# Machinist level specs   seconds vs tenths/10"



## AGCB97 (Jun 24, 2017)

I'm looking at level specs of various levels.
Starrett gives 0.42 mm/m or 80 to 90 seconds
How does this compare to .0005/10"
My math seems to not work

Thanks
Aaron


----------



## T Bredehoft (Jun 24, 2017)

AGCB97 said:


> 0.42 mm/m


 equals .0165  per 39.37 inches. 

If your Starrett level is 10 inches long, that would equal ,0042 in 10 inches.  Someone please check my math.


----------



## RJSakowski (Jun 24, 2017)

10 seconds of arc equals  approximately .0005"/10" or .0006"/12".  A second of arc is 1/3600 degrees.  The sine of 1 second of arc is 4.848 x 10^-6 (.000004848)  That times 10" is .00004848".  For very small angles, the sine, tangent, and arc in radians (2π radians equals 360º) are close to equal so 10 seconds of arc = .00048"/10".


----------



## mikey (Jun 24, 2017)

Per Starrett, _Main level vials have graduations that are approximately 80-90 seconds or *.005" per foot *(0.42mm per meter) _


----------



## AGCB97 (Jun 24, 2017)

mikey said:


> Per Starrett, _Main level vials have graduations that are approximately 80-90 seconds or *.005" per foot *(0.42mm per meter) _



Should that be .0005" per foot?


----------



## RJSakowski (Jun 24, 2017)

AGCB97 said:


> Should that be .0005" per foot?


Starrett' 98 Series levels are .005"/ft.  Their 199 series level is .0005"/ft.


----------



## woodchucker (Jun 24, 2017)

T Bredehoft said:


> equals .0165  per 39.37 inches.
> 
> If your Starrett level is 10 inches long, that would equal ,0042 in 10 inches.  Someone please check my math.


That's correct.


----------



## benmychree (Jun 24, 2017)

RJSakowski said:


> Starrett' 98 Series levels are .005"/ft.  Their 199 series level is .0005"/ft.
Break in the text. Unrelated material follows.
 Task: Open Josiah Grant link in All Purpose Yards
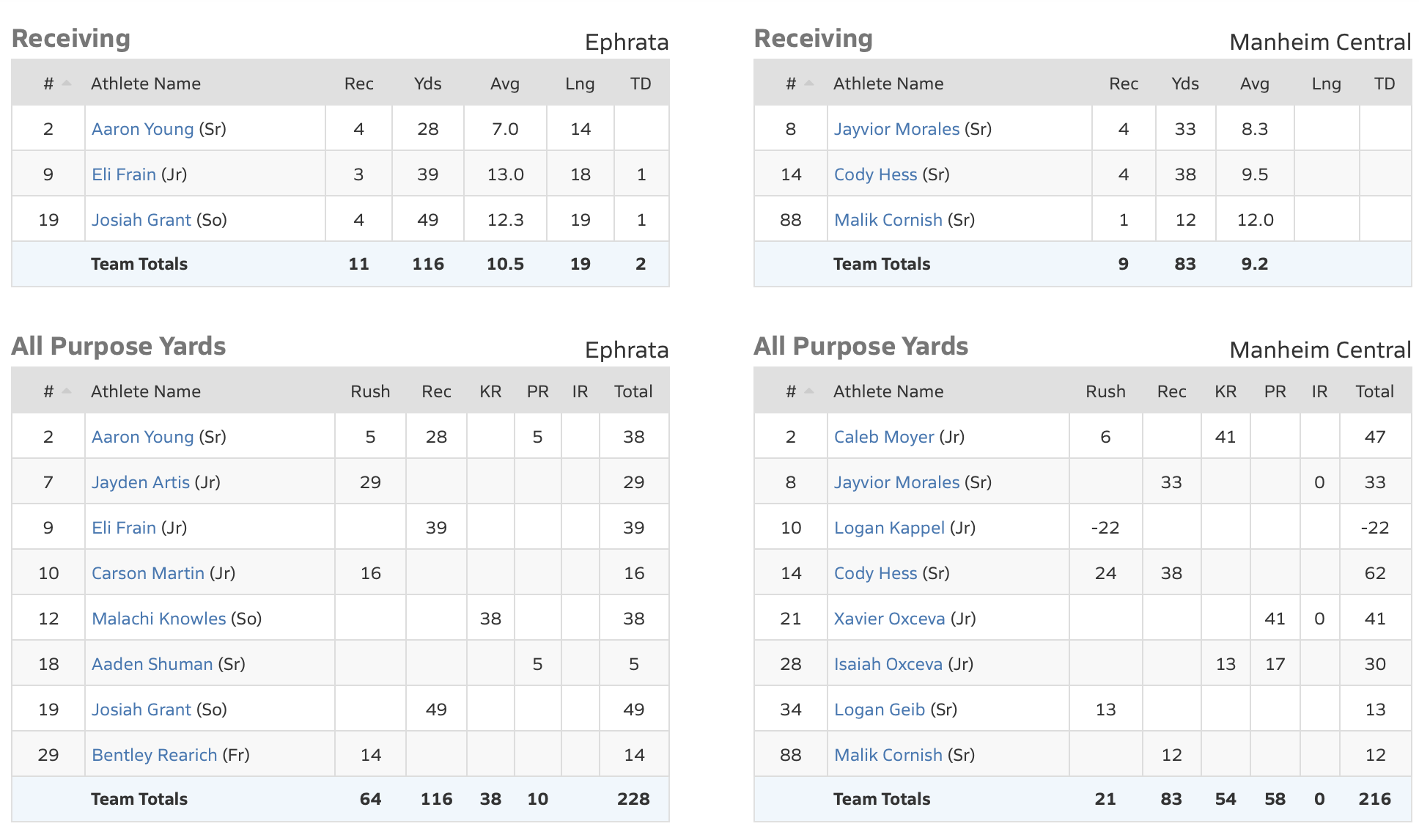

The bottom line is that the 98 series is not good enough to precision level a machine tool such as a lathe, but is adequate to level such as milling machines, drilling machines, etc.


----------



## Optic Eyes (Apr 10, 2021)

benmychree said:


> The bottom line is that the 98 series is not good enough to precision level a machine tool such as a lathe, but is adequate to level such as milling machines, drilling machines, etc.


Thats good enough for checking for twist i a lathe bed as well as levelimg, let it sit in use and see if it holds tolerances or check with a 199 Starrett or a King gage.


----------



## benmychree (Apr 10, 2021)

I quite disagree with the above statement, a Starrett #98 is nowhere near sensitive for lathe alignment, it is only good enough for rough leveling in preperation with a .0005 resolution (or better) level for final alignment.


----------



## Optic Eyes (Apr 11, 2021)

benmychree said:


> I quite disagree with the above statement, a Starrett #98 is nowhere near sensitive for lathe alignment, it is only good enough for rough leveling in preperation with a .0005 resolution (or better) level for final alignment.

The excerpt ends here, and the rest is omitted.